The efficacy of iobenguane I 131 was shown in a single-arm, open-label, clinical trial in 68 patients that measured the number of patients who experienced a 50 percent or greater reduction of all antihypertensive medications lasting for at least 6 months. This endpoint was supported by the secondary endpoint, overall tumor response measured by traditional imaging criteria. The study met the primary endpoint, with 17 (25%) of the 68 evaluable patients experiencing a 50 percent or greater reduction of all antihypertensive medication for at least 6 months. Overall tumor response was achieved in 15 (22%) of the patients studied.

The most common severe side effects reported by patients receiving iobenguane I 131 in clinical trials included lymphopenia, neutropenia, thrombocytopenia, fatigue, anemia, increased international normalized ratio (a laboratory test which measures blood clotting), nausea, dizziness, hypertension, and vomiting.

As it is a radioactive therapeutic agent, iobenguane I 131 includes a warning about radiation exposure to patients and family members, which should be minimized while the patient is receiving iobenguane I 131. The risk of radiation exposure is greater in pediatric patients. Other warnings and precautions include a risk of myelosuppression, underactive thyroid, elevations in blood pressure, renal failure or kidney injury, and pneumonitis. Myelodysplastic syndrome and acute leukemias, which are cancers of the blood and bone marrow, were observed in patients who received A iobenguane I 131, and the magnitude of this risk will continue to be studied.
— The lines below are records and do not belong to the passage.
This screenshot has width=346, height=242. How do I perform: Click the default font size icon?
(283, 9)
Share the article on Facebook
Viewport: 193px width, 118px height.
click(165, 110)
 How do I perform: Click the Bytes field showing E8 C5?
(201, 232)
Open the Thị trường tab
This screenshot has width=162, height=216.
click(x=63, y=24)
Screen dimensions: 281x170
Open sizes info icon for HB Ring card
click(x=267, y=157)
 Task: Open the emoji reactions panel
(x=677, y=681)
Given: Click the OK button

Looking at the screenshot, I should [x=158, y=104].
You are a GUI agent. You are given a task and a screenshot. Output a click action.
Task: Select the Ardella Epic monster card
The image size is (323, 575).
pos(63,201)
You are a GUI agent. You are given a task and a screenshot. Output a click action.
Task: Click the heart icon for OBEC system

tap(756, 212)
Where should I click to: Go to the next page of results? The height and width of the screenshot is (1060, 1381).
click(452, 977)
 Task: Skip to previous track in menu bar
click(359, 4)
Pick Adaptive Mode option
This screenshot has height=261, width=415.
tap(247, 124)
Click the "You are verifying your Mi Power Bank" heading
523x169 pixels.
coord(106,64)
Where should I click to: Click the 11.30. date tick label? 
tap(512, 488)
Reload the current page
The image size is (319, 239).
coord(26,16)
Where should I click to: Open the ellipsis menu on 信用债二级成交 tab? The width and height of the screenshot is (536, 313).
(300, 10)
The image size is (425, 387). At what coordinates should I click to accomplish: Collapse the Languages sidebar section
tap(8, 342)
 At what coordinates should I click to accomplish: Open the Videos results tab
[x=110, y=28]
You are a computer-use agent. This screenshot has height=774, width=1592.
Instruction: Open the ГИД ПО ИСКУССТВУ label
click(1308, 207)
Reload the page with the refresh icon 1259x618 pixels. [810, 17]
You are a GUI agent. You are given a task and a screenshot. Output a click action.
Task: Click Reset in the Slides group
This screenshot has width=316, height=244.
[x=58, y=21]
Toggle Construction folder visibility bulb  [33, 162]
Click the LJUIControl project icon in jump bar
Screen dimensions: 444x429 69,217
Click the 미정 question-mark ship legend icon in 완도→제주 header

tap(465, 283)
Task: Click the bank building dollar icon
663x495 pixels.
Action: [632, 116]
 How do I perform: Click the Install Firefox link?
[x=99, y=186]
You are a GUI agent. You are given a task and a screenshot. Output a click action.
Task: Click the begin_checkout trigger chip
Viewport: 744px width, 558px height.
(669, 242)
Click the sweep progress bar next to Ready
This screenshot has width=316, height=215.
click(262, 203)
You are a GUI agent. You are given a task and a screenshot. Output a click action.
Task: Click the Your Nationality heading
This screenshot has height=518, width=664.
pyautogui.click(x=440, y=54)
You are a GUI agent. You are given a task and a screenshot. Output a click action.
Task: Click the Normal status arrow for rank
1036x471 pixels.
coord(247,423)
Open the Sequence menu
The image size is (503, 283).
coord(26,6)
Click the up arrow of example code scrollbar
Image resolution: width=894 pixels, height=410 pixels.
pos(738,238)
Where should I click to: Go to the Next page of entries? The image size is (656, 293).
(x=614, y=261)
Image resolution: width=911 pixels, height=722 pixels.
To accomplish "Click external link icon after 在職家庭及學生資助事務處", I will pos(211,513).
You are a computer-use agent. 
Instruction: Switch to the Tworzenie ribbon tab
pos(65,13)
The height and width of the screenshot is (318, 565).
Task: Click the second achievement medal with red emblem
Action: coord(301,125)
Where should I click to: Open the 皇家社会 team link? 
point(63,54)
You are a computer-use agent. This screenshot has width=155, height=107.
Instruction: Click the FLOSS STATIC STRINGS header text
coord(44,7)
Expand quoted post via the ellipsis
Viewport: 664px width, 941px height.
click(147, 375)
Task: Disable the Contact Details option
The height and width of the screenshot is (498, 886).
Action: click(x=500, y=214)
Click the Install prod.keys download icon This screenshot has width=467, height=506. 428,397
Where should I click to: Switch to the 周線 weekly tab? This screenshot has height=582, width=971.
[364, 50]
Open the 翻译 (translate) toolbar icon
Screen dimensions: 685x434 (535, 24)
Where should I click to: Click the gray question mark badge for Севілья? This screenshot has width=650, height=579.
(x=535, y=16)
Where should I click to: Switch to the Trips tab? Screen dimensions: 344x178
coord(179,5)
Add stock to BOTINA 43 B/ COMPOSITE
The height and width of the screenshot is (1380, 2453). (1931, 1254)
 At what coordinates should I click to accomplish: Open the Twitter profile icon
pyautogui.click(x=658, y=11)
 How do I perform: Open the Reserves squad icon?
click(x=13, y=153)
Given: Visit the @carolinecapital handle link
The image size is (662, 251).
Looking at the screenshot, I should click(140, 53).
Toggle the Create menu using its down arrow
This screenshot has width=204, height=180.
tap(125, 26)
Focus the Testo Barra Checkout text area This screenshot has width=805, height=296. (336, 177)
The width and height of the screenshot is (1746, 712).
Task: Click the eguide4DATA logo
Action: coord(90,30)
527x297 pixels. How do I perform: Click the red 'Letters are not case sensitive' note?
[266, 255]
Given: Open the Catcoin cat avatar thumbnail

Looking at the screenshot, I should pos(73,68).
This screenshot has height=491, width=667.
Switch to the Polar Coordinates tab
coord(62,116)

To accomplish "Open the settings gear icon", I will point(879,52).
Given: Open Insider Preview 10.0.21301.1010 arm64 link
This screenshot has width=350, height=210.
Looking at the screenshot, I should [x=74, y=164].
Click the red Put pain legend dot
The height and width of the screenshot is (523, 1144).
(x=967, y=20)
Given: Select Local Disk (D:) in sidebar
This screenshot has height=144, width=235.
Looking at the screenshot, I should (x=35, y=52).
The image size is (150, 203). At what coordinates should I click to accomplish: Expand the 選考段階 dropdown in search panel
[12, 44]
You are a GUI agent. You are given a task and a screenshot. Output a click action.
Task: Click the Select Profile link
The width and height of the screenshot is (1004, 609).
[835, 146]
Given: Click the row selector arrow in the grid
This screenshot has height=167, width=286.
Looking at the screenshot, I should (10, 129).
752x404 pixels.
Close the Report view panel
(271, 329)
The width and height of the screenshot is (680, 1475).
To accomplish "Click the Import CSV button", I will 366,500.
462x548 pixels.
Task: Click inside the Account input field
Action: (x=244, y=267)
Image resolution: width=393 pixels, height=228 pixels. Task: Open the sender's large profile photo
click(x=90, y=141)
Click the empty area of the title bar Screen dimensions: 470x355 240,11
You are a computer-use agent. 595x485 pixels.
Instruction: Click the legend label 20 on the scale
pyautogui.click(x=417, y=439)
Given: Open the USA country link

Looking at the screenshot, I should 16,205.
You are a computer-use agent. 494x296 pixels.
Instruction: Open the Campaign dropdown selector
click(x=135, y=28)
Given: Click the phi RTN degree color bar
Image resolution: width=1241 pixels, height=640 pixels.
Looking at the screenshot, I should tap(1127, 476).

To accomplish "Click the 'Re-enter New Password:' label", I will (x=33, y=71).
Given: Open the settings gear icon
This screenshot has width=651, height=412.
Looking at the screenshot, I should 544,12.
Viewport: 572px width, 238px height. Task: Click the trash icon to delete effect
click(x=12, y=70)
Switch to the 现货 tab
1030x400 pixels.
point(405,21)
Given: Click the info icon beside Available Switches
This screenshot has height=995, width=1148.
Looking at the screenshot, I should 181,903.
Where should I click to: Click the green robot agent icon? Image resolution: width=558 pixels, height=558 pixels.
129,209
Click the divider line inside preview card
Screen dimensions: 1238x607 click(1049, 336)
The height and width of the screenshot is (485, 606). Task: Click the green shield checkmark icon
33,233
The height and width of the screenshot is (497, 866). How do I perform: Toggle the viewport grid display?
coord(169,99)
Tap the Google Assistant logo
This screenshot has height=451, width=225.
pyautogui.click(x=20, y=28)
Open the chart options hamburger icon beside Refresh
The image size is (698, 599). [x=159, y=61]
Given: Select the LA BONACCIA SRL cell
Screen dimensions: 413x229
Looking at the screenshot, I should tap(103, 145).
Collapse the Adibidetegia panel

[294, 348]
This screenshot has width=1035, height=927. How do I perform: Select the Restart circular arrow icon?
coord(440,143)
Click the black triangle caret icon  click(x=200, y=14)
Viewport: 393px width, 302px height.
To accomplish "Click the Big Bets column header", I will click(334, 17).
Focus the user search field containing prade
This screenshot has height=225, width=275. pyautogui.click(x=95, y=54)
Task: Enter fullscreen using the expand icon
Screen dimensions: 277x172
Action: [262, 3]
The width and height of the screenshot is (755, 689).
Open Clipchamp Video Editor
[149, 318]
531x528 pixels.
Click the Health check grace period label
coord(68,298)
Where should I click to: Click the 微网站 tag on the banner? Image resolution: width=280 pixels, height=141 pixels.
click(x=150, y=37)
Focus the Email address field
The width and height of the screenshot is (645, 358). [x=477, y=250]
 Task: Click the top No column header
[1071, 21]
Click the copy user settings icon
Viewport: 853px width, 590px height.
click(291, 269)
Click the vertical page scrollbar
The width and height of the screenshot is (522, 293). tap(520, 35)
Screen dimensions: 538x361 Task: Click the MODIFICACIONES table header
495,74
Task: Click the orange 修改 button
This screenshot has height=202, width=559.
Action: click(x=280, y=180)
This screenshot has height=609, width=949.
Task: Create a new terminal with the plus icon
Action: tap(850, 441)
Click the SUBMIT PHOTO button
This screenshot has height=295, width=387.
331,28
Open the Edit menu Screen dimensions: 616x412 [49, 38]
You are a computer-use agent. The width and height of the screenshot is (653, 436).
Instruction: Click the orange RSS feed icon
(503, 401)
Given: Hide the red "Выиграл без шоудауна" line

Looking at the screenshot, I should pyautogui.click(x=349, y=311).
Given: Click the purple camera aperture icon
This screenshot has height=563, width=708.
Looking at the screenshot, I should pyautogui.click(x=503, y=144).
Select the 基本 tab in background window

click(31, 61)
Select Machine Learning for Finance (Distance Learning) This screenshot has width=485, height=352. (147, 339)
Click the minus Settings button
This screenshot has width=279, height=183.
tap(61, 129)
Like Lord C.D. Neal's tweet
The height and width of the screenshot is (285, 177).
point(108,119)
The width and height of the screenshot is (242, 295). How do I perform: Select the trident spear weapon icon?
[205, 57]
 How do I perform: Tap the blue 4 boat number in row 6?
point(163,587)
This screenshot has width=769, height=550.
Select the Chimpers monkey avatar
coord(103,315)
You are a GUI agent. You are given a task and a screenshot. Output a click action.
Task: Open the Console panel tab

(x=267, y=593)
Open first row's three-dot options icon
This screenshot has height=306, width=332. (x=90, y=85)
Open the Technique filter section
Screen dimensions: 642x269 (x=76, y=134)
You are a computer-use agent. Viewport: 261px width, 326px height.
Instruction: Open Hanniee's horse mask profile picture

The therapy can cause harm to a developing fetus; women should be advised of the potential risk to the fetus and to use effective contraception after receiving iobenguane I 131. Radiation exposure associated with iobenguane I 131 may cause infertility in males and females.

The FDA granted this application Fast Track, Breakthrough Therapy, and Priority Review designations. Iobenguane I 131 also received Orphan Drug designation, which provides incentives to assist and encourage the development of drugs for rare diseases.